Elise (pronounced Ay-lish), a young Irish immigrant, finds herself alone in 1950s Brooklyn, where she’s sent by her older sister, Rose, as opportunities beyond an early marriage are limited for a girl Elise’s age. Racked with guilt at leaving Rose behind to take care of their ailing mother, but desperate for a chance to build a new life for herself, Elise sets off by boat for America. While staying at a boarding house for single women, working at a fancy department store, and taking night classes to become an accountant, Elise battles against her introverted nature and her homesickness, questioning if she made the right choice. When she meets Tony, a young Italian plumber, she finally allows herself to settle into her new world. However, when circumstances conspire to send her back to Ireland for an extended visit, Elise must choose between her life in America and new possibilities in her homeland that didn’t exist for her before she left.

Brooklyn is a beautifully filmed, delicate story playing against the backdrop of Irish immigrants in the 1950s flowing in to America to find new opportunities. It captures the apprehension, excitement, and doubt many experienced at having to leave behind their families and all they had known. The film is nominated for three Oscars: Best Picture, Best Actress in a Leading Role, and Best Adapted Screenplay. Saoirse Ronan, first gaining wide notice for her role in Atonement, makes a star turn here as Elise. Ronan conveys more complex emotions in a quiet closeup than many actors do with pages of dialogue. Her character is not a cliched wide-eyed opportunist in America; she brings a melancholy gravity to Elise, and keeps the character sympathetic even as she finds herself making tough and dangerous choices. Emory Cohen is a revelation as Tony, Elise’s love in the new world, bringing a sincerity, charm, and vulnerability to his character that is absent in most male roles these days.

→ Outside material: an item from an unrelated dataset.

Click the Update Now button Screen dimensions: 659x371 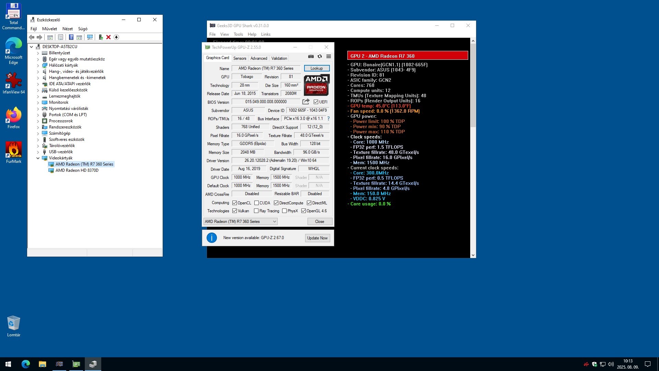[x=317, y=238]
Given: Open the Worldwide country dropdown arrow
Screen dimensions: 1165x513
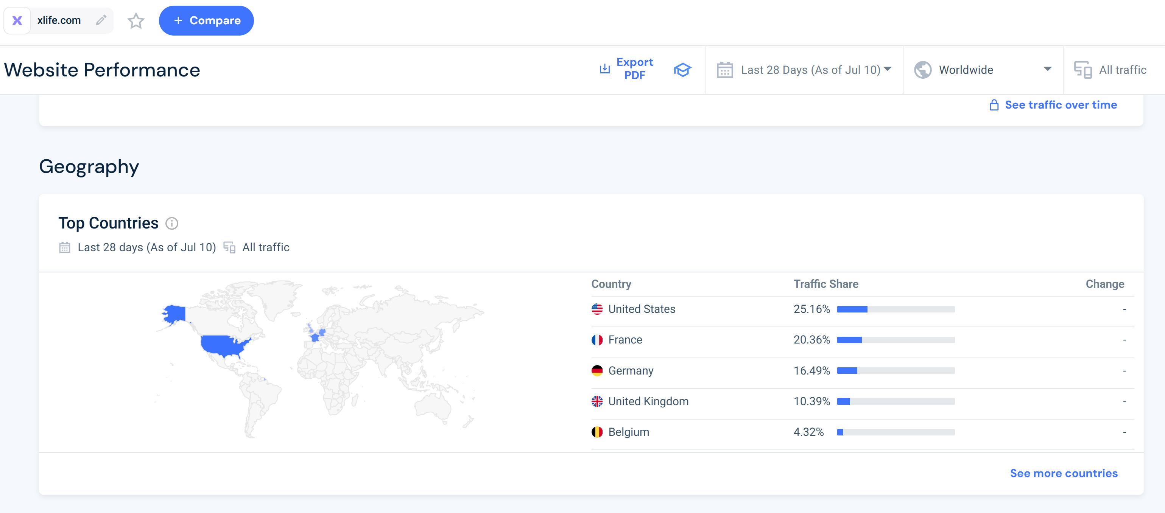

Brooklyn is both a throwback to Old Hollywood film-making and a thoroughly modern look at what is lost when we leave behind the world we’ve known for the one we dream exists. Supporting roles are inhabited by the always solid Jim Broadbent as the priest who helps sponsor Elise’s new life, and Julie Walters as the owner of the boarding house, where Elise lives, and where the funniest scenes take place. Brooklyn is delicate, charming, moving and thoughtful in a way many films today are not. It takes its time to tell Elise’s story, and the audience I saw it with was fully invested in the journey, to the point of applause when the credits began to role.